RECORD EXTRACTS >>
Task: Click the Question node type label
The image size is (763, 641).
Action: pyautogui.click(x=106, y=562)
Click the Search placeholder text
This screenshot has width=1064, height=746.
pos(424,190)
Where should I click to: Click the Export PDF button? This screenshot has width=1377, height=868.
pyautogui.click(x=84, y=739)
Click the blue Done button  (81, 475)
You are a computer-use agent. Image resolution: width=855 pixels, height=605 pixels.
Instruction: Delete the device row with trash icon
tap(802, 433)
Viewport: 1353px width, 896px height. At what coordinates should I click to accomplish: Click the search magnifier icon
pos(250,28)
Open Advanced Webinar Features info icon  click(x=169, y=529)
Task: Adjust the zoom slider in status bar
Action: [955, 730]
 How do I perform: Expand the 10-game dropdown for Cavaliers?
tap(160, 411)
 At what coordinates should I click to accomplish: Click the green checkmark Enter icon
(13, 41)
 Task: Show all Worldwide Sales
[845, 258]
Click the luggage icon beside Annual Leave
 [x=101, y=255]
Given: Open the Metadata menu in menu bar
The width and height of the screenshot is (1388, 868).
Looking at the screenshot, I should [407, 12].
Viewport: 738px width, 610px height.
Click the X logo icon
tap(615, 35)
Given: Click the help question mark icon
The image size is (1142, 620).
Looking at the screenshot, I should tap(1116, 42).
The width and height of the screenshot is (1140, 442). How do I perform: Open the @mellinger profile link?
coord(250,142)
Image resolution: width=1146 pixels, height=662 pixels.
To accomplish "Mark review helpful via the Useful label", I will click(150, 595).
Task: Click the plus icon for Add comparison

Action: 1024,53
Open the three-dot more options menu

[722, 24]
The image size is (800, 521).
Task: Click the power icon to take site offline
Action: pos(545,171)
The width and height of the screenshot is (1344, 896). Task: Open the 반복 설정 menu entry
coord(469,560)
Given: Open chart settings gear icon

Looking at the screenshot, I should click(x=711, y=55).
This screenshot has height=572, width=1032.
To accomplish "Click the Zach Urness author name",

YOUR INSTRUCTIONS >> Give the material above again in its entirety, exactly as it appears.

EXERCISE ANSWER >>
Task: Click the Question node type label
The image size is (763, 641).
Action: pyautogui.click(x=106, y=562)
Click the Search placeholder text
This screenshot has width=1064, height=746.
pos(424,190)
Where should I click to: Click the Export PDF button? This screenshot has width=1377, height=868.
pyautogui.click(x=84, y=739)
Click the blue Done button  (81, 475)
You are a computer-use agent. Image resolution: width=855 pixels, height=605 pixels.
Instruction: Delete the device row with trash icon
tap(802, 433)
Viewport: 1353px width, 896px height. At what coordinates should I click to accomplish: Click the search magnifier icon
pos(250,28)
Open Advanced Webinar Features info icon  click(x=169, y=529)
Task: Adjust the zoom slider in status bar
Action: [955, 730]
 How do I perform: Expand the 10-game dropdown for Cavaliers?
tap(160, 411)
 At what coordinates should I click to accomplish: Click the green checkmark Enter icon
(13, 41)
 Task: Show all Worldwide Sales
[845, 258]
Click the luggage icon beside Annual Leave
 [x=101, y=255]
Given: Open the Metadata menu in menu bar
The width and height of the screenshot is (1388, 868).
Looking at the screenshot, I should [407, 12].
Viewport: 738px width, 610px height.
Click the X logo icon
tap(615, 35)
Given: Click the help question mark icon
The image size is (1142, 620).
Looking at the screenshot, I should tap(1116, 42).
The width and height of the screenshot is (1140, 442). How do I perform: Open the @mellinger profile link?
coord(250,142)
Image resolution: width=1146 pixels, height=662 pixels.
To accomplish "Mark review helpful via the Useful label", I will click(150, 595).
Task: Click the plus icon for Add comparison

Action: 1024,53
Open the three-dot more options menu

[722, 24]
The image size is (800, 521).
Task: Click the power icon to take site offline
Action: pos(545,171)
The width and height of the screenshot is (1344, 896). Task: Open the 반복 설정 menu entry
coord(469,560)
Given: Open chart settings gear icon

Looking at the screenshot, I should click(x=711, y=55).
This screenshot has height=572, width=1032.
To accomplish "Click the Zach Urness author name",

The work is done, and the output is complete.